Empower is not an electricity company, DEWA is the only electricity company in Dubai. It is a water cooling supplier.


----------



## indoMLA (Feb 6, 2011)

wandabug said:


> KingStyle is a real estate company.
> Empower supplies the cooling system to JBR. Other areas are served by different cooling companies. If you are not in a building supplied by Empower then it should not be in your lease.
> Some buildings are supplied by a cooling system such as Empower (payable by the tenant directly to Empower). Some are charged for their a/c through the DEWA bill (payable by the tenant) and other buildings the chiller is part of the annual service fee (payable by the Landlord).
> You would have had to register with Empower and would be paying them directly if Empower were supplying the a/c. You can check their website and call them to ask if your building is supplied by them.
> ...


Thanks for the clarification. I called this company and they said the same thing you said. They pay the fees on behalf of the landlord. I am to pay them and they in turn pay Empower. I just wanted to know if they were legit as they have no website and the emails I get from them are from gmail/yahoo. 

Anyway, thanks for the response.


----------



## Richdufai (May 25, 2011)

indoMLA said:


> Chiller is Air Conditioning. So, one assumes it is simply the electric company, but was jumped on when I assumed this at one time, but that is my feeling and I am going with it...


Thanks! I have to learn the Dubai lingo ASAP )


----------



## wandabug (Apr 22, 2010)

indoMLA said:


> Thanks for the clarification. I called this company and they said the same thing you said. They pay the fees on behalf of the landlord. I am to pay them and they in turn pay Empower. I just wanted to know if they were legit as they have no website and the emails I get from them are from gmail/yahoo.
> 
> Anyway, thanks for the response.


You think they are legit?? They send emails from gmail/yahoo and they are billing you for a company that you have not checked even supplies the building you live in!!!
Please call Empower and ask if they supply the building you live in. You can get Empower contact details from their website. IF not then stop paying Kingfield, if they are ask to see the Empower bill before paying it.


----------



## indoMLA (Feb 6, 2011)

wandabug said:


> You think they are legit?? They send emails from gmail/yahoo and they are billing you for a company that you have not checked even supplies the building you live in!!!
> Please call Empower and ask if they supply the building you live in. You can get Empower contact details from their website. IF not then stop paying Kingfield, if they are ask to see the Empower bill before paying it.


I don't know if they are legit, but they sound like they are as they have been named as the agent to comply when handover of the property took place from the builder to the landlord. They also did provide me their address so I will get that information when I go to their offices. Again, Thanks.

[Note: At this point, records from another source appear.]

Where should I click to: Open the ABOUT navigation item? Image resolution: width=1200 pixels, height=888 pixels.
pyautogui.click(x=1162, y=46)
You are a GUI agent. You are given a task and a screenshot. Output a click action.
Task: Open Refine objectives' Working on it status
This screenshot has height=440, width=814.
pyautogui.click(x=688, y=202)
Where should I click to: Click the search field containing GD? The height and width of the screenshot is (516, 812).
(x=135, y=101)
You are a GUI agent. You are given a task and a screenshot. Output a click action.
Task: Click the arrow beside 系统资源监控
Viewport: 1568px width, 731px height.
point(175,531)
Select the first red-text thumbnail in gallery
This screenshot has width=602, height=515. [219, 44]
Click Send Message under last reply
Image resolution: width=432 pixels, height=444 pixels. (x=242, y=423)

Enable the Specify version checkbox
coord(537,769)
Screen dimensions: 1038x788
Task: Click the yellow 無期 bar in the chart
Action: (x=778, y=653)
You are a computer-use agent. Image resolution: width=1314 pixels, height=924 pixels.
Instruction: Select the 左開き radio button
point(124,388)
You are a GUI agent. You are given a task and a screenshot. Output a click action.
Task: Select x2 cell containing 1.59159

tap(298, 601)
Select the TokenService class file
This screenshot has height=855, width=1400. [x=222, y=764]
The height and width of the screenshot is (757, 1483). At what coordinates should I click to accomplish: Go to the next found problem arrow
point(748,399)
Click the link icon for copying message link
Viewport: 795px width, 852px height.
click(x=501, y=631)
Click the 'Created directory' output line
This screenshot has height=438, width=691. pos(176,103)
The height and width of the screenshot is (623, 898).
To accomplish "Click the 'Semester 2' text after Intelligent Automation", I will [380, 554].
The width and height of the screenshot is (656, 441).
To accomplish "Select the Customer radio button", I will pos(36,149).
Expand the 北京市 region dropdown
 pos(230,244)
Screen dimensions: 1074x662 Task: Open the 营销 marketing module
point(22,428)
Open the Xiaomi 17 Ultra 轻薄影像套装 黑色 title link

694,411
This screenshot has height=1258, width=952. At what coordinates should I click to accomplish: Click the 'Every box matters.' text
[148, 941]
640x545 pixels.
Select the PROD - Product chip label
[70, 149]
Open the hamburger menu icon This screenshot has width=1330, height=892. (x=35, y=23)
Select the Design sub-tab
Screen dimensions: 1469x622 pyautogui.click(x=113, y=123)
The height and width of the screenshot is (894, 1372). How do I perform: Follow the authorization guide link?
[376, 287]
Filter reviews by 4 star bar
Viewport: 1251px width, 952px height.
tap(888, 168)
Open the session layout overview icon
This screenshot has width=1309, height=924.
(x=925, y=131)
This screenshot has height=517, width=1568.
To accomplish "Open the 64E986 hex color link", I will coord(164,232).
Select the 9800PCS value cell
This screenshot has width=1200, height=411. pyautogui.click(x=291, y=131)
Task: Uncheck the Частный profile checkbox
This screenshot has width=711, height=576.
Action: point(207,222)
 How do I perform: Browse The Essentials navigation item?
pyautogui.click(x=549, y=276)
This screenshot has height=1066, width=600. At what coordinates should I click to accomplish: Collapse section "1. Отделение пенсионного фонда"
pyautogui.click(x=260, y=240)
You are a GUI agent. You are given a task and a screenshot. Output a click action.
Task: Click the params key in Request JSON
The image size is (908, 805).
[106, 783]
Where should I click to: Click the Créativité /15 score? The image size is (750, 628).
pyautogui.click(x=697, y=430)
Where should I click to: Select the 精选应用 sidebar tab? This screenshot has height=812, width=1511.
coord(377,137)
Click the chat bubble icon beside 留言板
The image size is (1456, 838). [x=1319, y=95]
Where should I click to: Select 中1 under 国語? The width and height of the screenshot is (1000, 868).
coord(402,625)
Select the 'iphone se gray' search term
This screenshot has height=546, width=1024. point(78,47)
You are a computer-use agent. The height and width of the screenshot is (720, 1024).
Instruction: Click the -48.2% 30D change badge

p.s. who or what is Kingfield?


----------



## wandabug (Apr 22, 2010)

Kingfield is a real estate company. Why are you giving them this money but wont check if Empower supply your building? Empower supply JBR - you say you don't live in JBR. You ask for advice but do not seem to take it. Call Empower and ask them not Kingfield!


----------



## wandabug (Apr 22, 2010)

*Kingstyle*


----------



## indoMLA (Feb 6, 2011)

wandabug said:


> Kingfield is a real estate company. Why are you giving them this money but wont check if Empower supply your building? Empower supply JBR - you say you don't live in JBR. *You ask for advice but do not seem to take it. Call Empower and ask them not Kingfield!*


Relax, Boss. Sorry if I wasn't clear in the previous post, but I have the invoices from Empower saying they do and I just need to verify that the real estate company had paid it.


----------